** Exercise aim **
The task calls for the lines below from the line with "The width and" to the line with "This screenshot has width=1064, height=862.", both ends included, copied exactly, without any pictures.

** Supplied data **
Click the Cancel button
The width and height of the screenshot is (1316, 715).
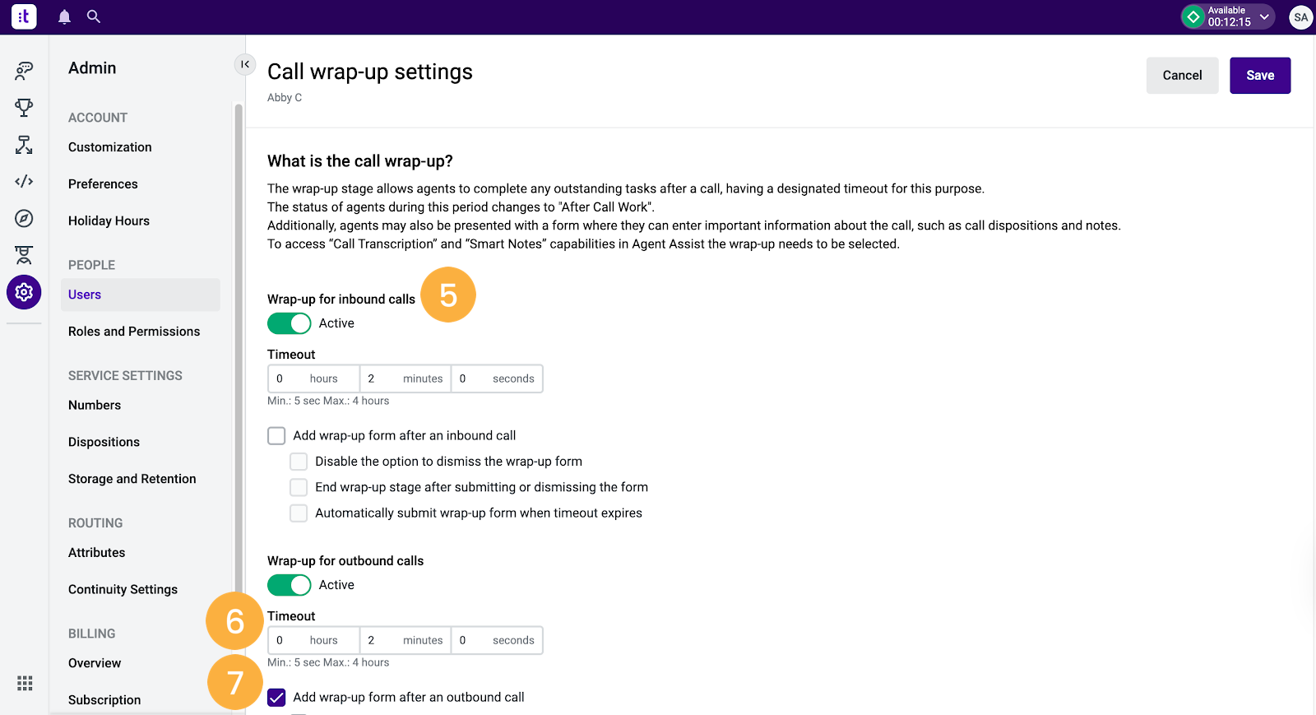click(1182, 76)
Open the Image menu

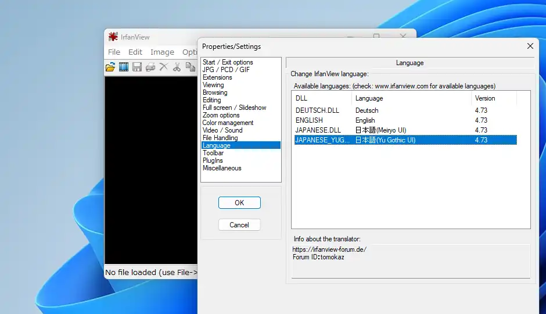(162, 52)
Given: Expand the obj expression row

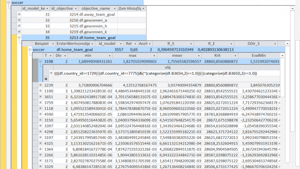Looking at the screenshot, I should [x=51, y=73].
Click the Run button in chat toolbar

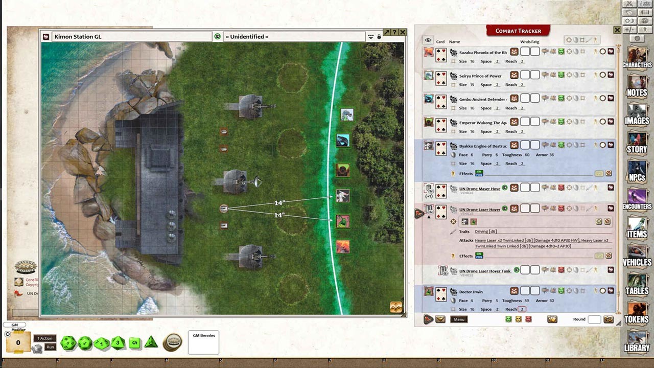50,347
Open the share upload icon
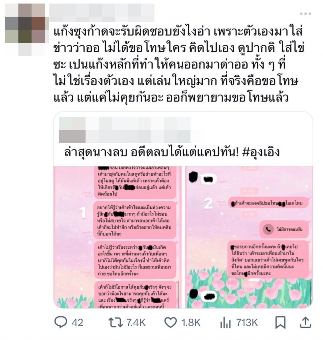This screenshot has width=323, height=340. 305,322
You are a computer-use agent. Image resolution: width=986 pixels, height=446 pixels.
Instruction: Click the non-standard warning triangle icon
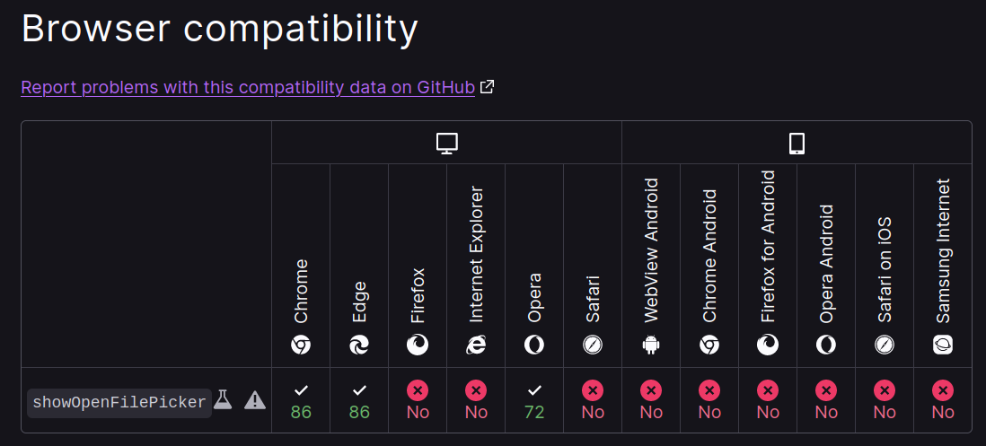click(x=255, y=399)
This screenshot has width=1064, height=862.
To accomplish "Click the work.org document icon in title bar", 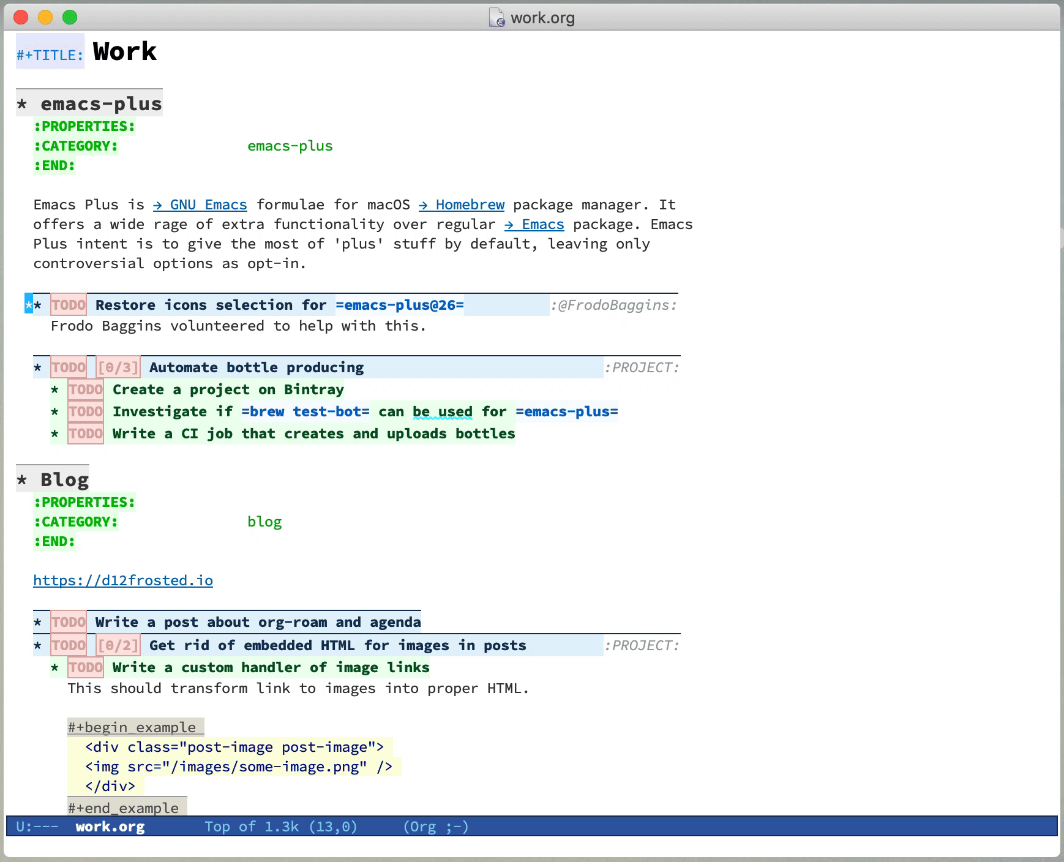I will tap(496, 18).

==

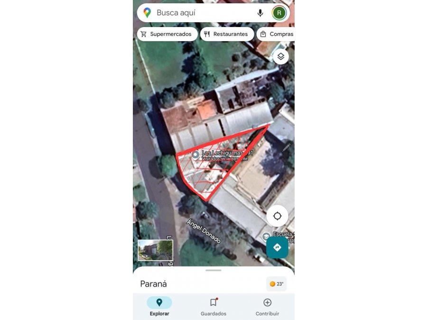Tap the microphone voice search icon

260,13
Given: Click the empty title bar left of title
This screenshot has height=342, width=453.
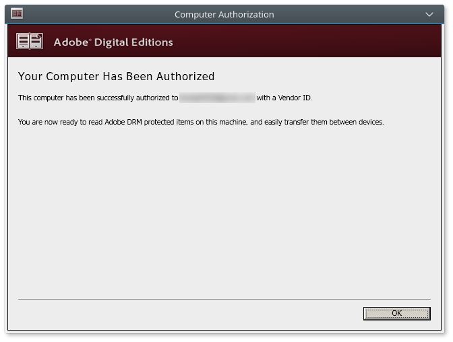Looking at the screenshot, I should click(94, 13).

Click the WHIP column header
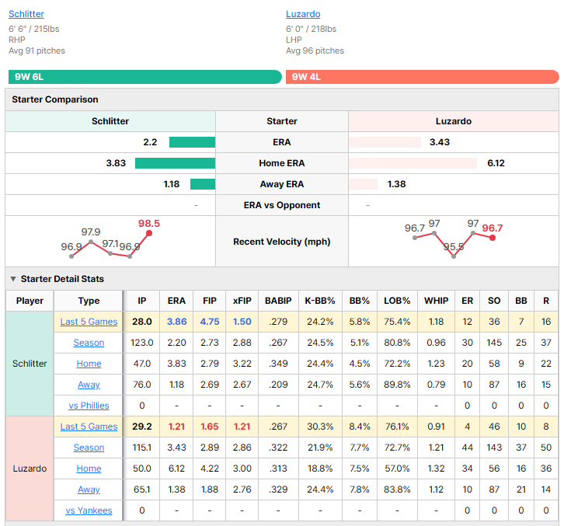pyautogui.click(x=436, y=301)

** Written reply **
The width and height of the screenshot is (1316, 715).
click(1182, 76)
Open the Image menu

(162, 52)
Given: Expand the obj expression row

Looking at the screenshot, I should [x=51, y=73].
Click the Run button in chat toolbar

50,347
Open the share upload icon
This screenshot has width=323, height=340. 305,322
You are a computer-use agent. Image resolution: width=986 pixels, height=446 pixels.
Instruction: Click the non-standard warning triangle icon
click(x=255, y=399)
This screenshot has width=1064, height=862.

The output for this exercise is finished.